*** Opening Dataset extract ***

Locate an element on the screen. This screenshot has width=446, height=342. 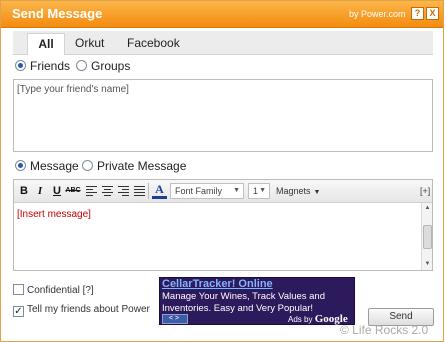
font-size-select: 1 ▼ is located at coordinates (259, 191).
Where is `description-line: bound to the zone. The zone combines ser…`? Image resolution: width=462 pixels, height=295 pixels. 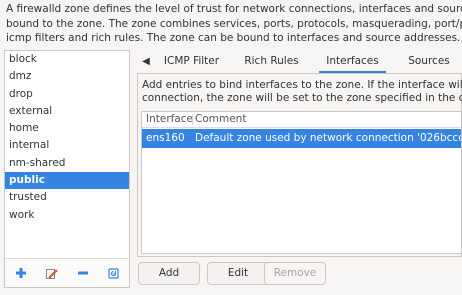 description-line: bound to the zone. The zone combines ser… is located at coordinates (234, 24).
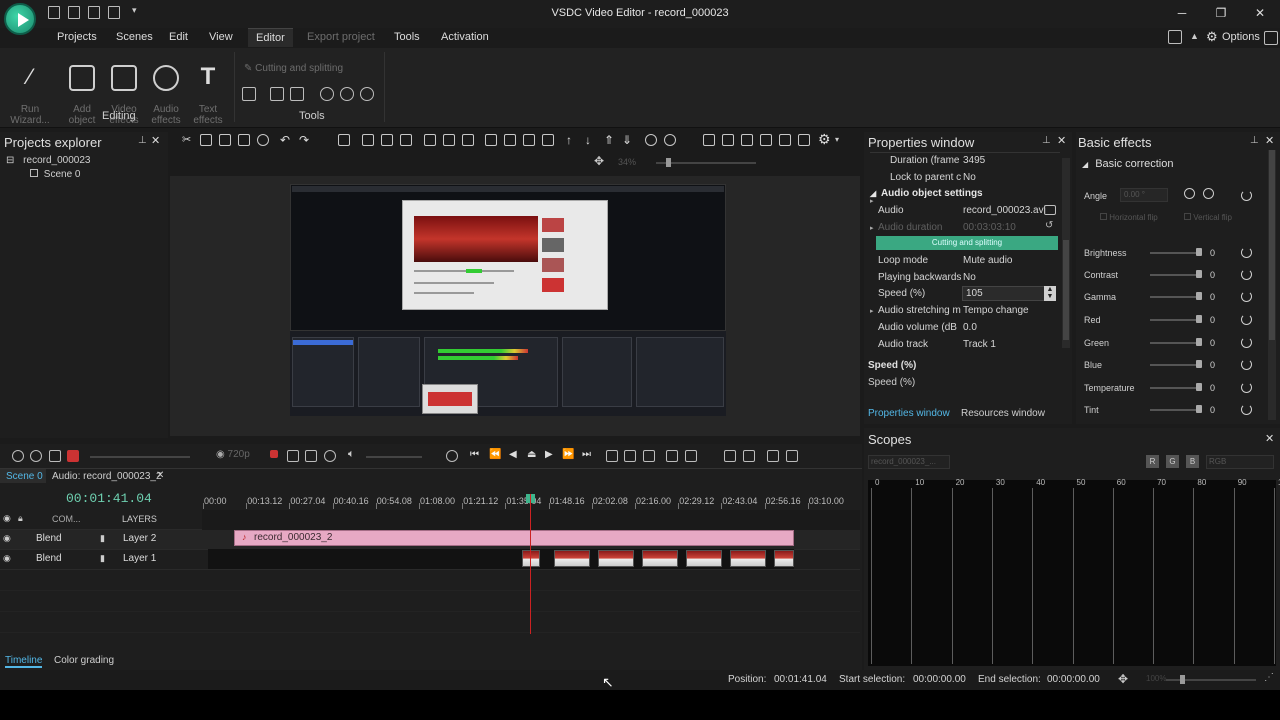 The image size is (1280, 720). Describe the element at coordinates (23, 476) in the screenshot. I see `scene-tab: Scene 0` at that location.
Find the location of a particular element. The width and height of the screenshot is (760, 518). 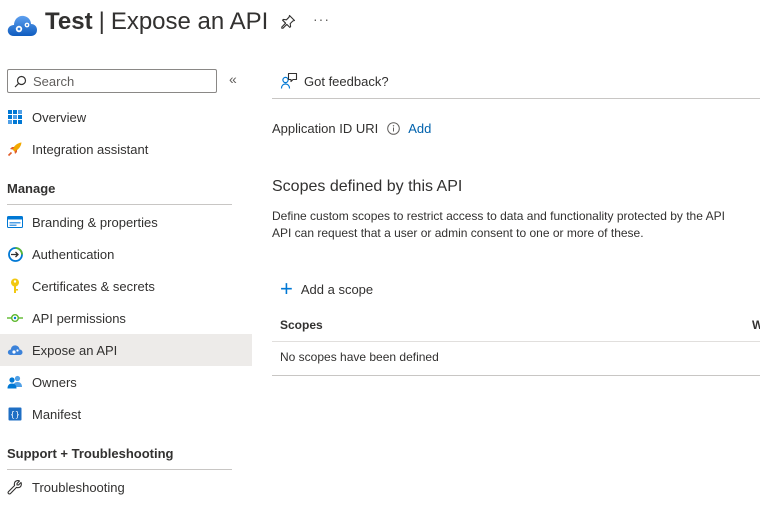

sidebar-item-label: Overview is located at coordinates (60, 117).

*** Closing Dataset extract ***
*** Opening Dataset extract ***

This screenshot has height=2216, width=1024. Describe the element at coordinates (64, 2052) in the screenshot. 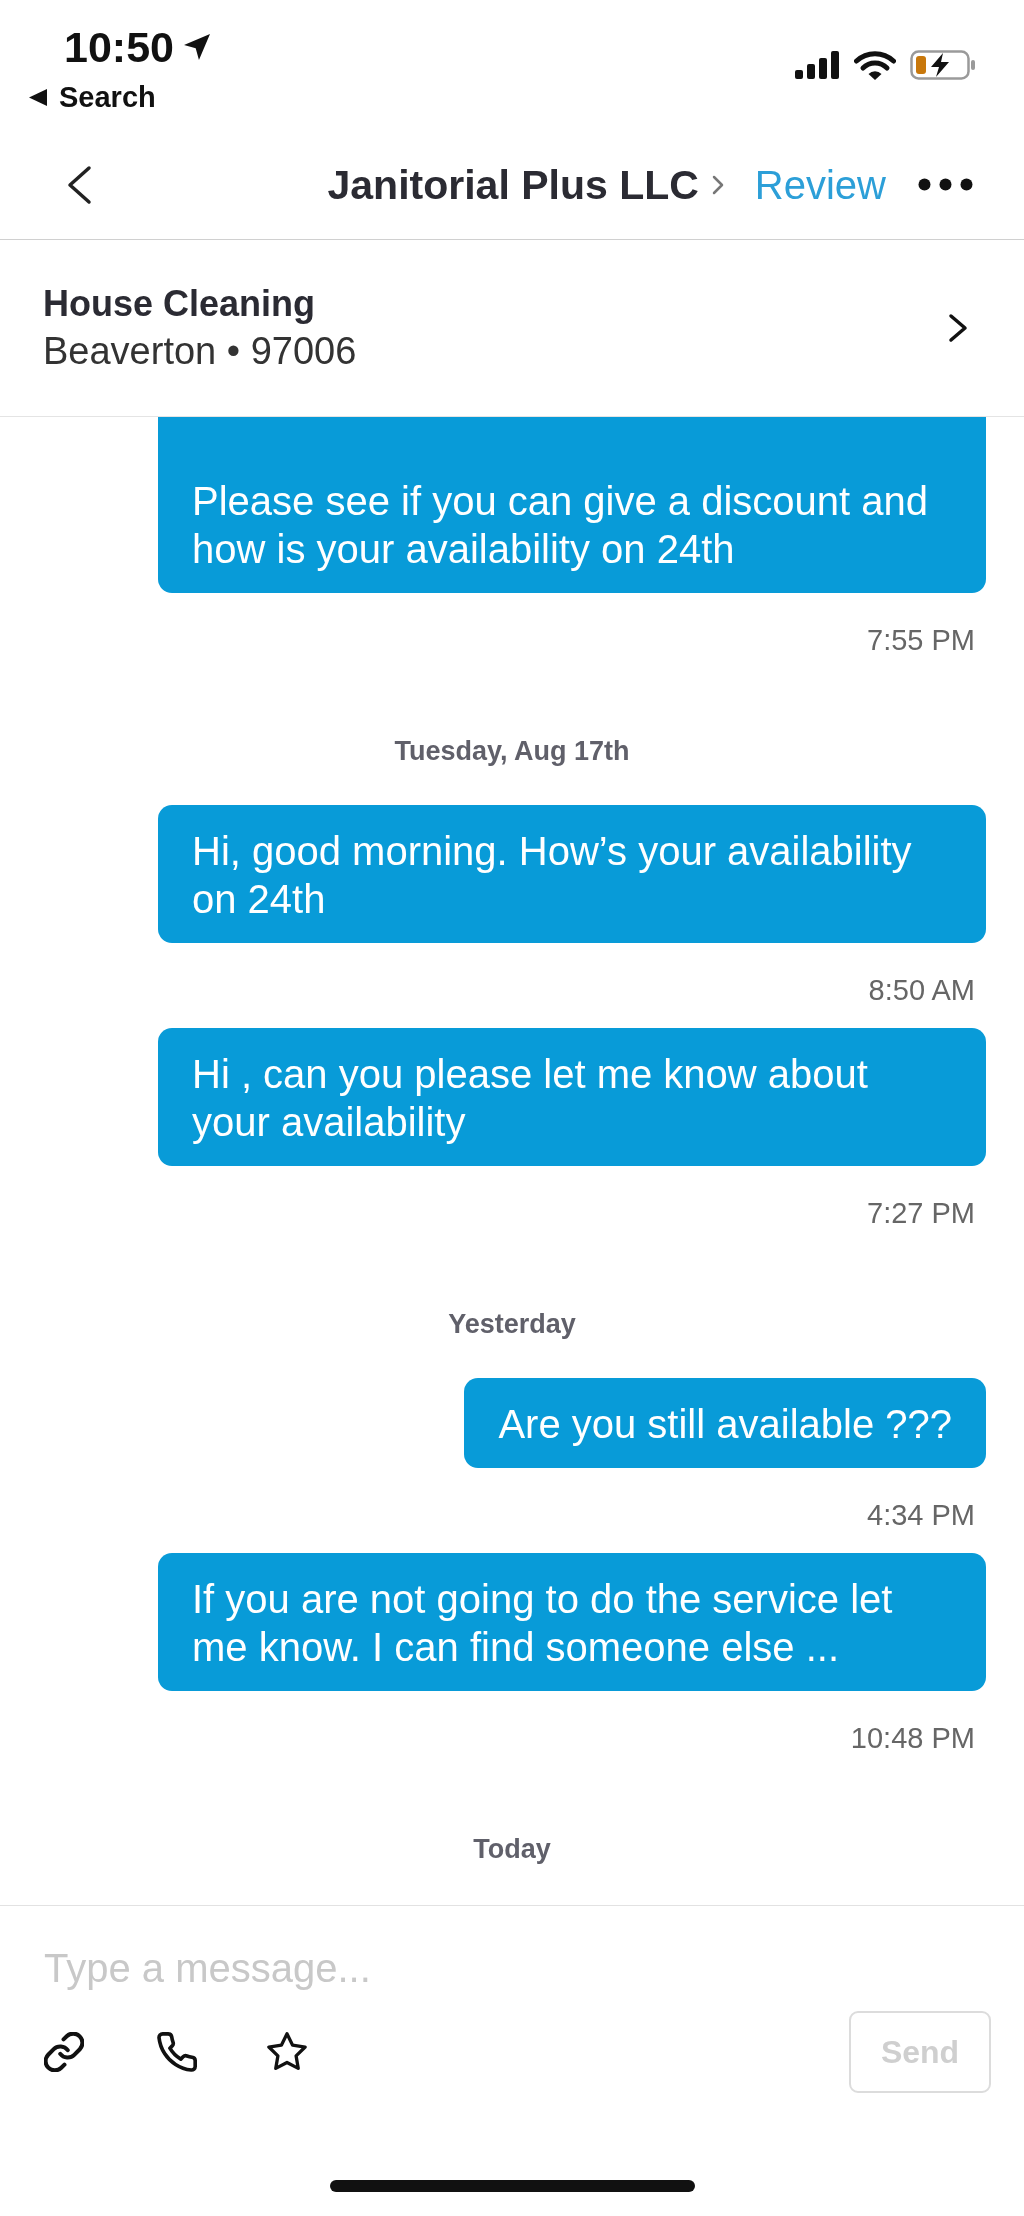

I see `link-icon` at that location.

*** Closing Dataset extract ***
*** Opening Dataset extract ***

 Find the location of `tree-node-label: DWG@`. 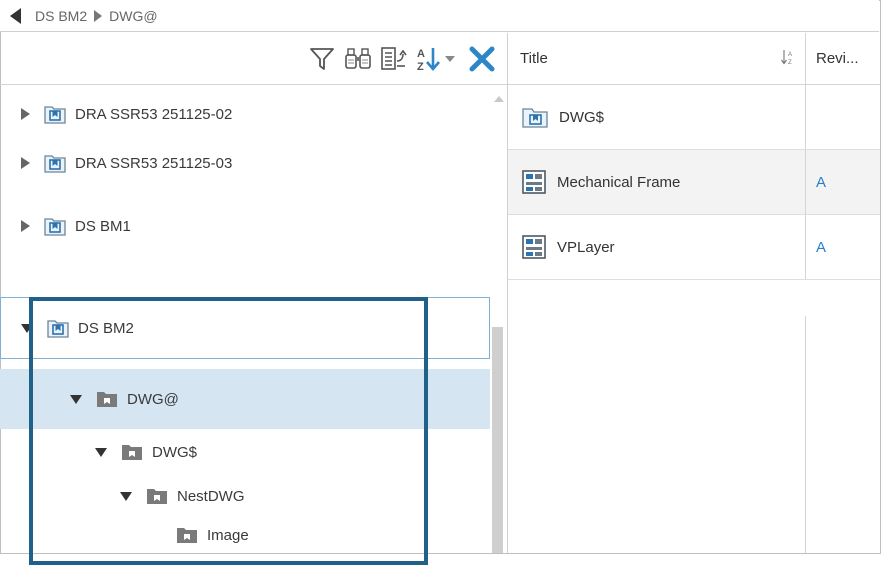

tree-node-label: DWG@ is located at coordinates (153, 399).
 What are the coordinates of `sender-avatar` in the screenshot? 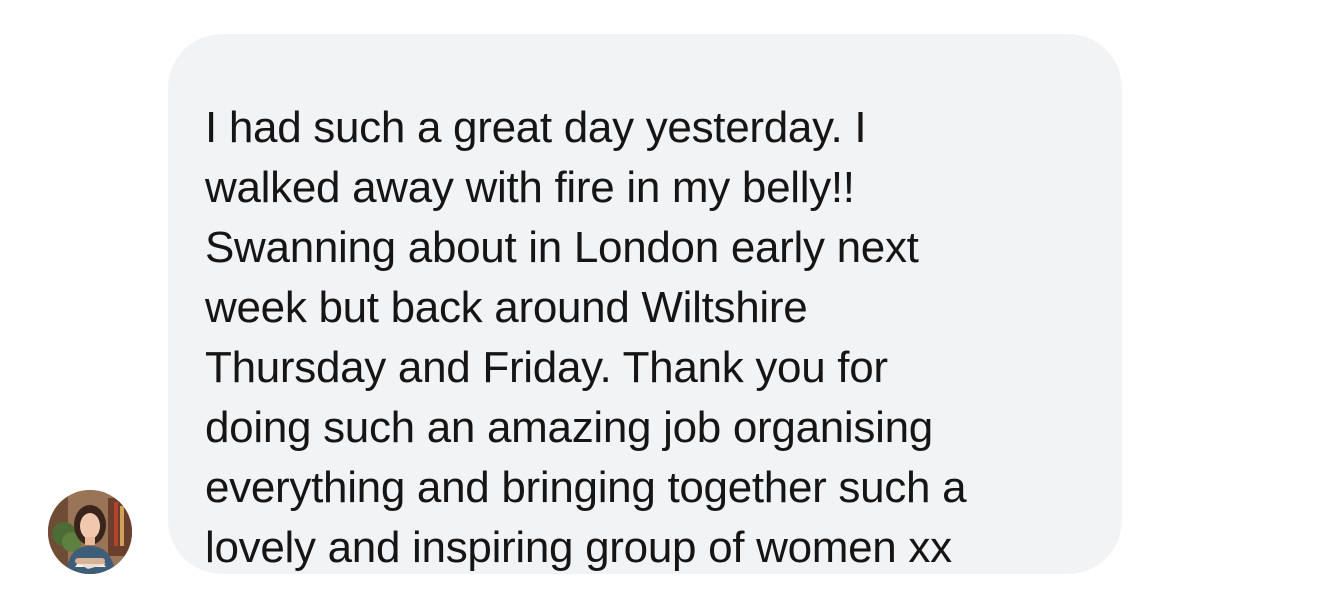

*** Closing Dataset extract ***

● Brief:
Echo the lines starting with the line that contains "Find the location of a" and continuing through the line that contains "sidebar-item-label: Overview is", leaving the pictures out of your answer.

● Final answer:
Find the location of a particular element. The width and height of the screenshot is (760, 518). 

sidebar-item-label: Overview is located at coordinates (60, 117).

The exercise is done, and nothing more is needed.